Cell and Signaling Pathway That Regulates the Placental Blood Stem Cell Niche Identified

Source: University of California - Los Angeles
Date: March 1, 2012

Summary:

UCLA stem-cell researchers have identified a certain type of cell and a signaling pathway in the placental niche that play a key role in stopping blood stem cells from differentiating into mature blood cells in the placenta. Preventing this premature differentiation is critical to ensuring a proper blood supply for an individual's lifetime.

The placental niche is considered a stem cell "safe zone," which supports the creation and expansion of blood stem cells without promoting their differentiation into mature cells. This allows for the establishment of a pool of precursor cells that will later provide blood cells for fetal and post-natal life, said the study's senior author, Dr. Hanna Mikkola, an associate professor of molecular cell and developmental biology at UCLA and a researcher at UCLA's Eli and Edythe Broad Center of Regenerative Medicine and Stem Cell Research.
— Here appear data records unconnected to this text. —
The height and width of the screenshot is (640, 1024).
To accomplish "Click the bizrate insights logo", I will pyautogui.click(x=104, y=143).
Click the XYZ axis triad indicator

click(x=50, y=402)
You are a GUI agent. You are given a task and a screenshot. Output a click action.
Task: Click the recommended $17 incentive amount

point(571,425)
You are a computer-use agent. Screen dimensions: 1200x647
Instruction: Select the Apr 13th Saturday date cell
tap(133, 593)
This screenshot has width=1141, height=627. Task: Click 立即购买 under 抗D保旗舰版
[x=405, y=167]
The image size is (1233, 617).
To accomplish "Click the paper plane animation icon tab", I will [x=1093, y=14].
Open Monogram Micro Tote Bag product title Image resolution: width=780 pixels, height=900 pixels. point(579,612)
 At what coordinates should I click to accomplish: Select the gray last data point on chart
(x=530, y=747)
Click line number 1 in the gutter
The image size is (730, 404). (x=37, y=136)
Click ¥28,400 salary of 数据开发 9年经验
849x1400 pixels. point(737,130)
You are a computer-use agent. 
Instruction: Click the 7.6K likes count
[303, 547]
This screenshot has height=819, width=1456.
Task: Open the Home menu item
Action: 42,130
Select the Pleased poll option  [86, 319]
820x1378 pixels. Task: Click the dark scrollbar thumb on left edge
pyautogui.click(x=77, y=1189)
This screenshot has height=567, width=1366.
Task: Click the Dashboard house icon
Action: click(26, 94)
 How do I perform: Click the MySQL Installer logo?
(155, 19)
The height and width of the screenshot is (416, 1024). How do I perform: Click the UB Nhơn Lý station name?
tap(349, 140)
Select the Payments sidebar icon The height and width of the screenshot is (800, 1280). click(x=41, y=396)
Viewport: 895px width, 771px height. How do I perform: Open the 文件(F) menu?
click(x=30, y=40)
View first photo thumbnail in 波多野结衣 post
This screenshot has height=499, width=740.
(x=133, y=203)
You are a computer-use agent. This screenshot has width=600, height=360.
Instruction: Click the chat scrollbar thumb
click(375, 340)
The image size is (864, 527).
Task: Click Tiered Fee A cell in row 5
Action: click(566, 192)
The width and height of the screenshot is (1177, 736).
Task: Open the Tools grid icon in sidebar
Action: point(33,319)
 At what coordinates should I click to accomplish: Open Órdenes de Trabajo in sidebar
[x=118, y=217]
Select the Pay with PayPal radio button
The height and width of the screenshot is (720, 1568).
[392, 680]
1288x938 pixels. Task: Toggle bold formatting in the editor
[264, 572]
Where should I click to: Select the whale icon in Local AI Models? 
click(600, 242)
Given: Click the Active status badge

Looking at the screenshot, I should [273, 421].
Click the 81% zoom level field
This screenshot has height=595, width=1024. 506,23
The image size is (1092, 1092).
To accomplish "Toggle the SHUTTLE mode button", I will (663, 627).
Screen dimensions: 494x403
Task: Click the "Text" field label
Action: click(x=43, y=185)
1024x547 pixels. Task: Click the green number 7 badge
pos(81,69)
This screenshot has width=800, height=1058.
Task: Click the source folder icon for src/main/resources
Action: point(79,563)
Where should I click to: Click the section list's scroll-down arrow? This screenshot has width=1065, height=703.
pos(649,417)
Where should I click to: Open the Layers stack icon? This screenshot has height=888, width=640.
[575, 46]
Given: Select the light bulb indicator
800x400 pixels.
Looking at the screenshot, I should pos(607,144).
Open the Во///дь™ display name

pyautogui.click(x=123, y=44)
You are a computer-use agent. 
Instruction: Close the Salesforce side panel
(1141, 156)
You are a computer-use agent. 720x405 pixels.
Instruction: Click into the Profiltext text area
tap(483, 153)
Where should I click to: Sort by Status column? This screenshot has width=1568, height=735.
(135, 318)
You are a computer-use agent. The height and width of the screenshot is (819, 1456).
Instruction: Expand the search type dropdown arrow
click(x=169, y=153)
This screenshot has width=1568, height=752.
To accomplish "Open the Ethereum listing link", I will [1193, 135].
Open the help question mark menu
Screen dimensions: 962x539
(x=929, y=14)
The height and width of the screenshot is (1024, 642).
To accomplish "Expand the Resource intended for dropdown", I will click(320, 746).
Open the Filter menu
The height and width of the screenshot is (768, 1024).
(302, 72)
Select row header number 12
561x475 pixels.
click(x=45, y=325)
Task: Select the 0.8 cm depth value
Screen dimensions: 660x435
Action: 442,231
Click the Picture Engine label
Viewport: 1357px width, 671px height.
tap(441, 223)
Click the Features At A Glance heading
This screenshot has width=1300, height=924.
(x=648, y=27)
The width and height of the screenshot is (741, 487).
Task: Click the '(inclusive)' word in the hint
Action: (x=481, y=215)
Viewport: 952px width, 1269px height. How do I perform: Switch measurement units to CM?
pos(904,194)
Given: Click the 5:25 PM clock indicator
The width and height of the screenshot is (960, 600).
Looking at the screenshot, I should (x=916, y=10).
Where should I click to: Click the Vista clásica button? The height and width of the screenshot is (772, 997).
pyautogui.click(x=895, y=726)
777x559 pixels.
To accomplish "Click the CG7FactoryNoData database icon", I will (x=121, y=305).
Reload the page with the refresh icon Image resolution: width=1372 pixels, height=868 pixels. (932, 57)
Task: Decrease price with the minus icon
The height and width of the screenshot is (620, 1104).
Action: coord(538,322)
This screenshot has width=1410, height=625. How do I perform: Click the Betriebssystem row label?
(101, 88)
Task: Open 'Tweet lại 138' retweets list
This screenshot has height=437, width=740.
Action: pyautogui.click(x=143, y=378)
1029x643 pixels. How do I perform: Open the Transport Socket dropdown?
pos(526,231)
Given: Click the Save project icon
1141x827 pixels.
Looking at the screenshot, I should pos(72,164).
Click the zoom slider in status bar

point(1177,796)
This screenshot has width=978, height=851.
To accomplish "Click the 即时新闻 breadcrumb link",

Mikkola and her team found that PDGF-B signaling in specialized cells in the placenta called trophoblasts — which facilitate embryo implantation and exchanges of nutrients between the mother and fetus — is vital to maintaining the unique micro-environment needed for the blood precursor cells. When PDGF-B signaling is halted, these blood precursors differentiate too early, creating red blood cells in the placenta, Mikkola said.

The study, done in mouse models, appears March 1 in the peer-reviewed journal Developmental Cell.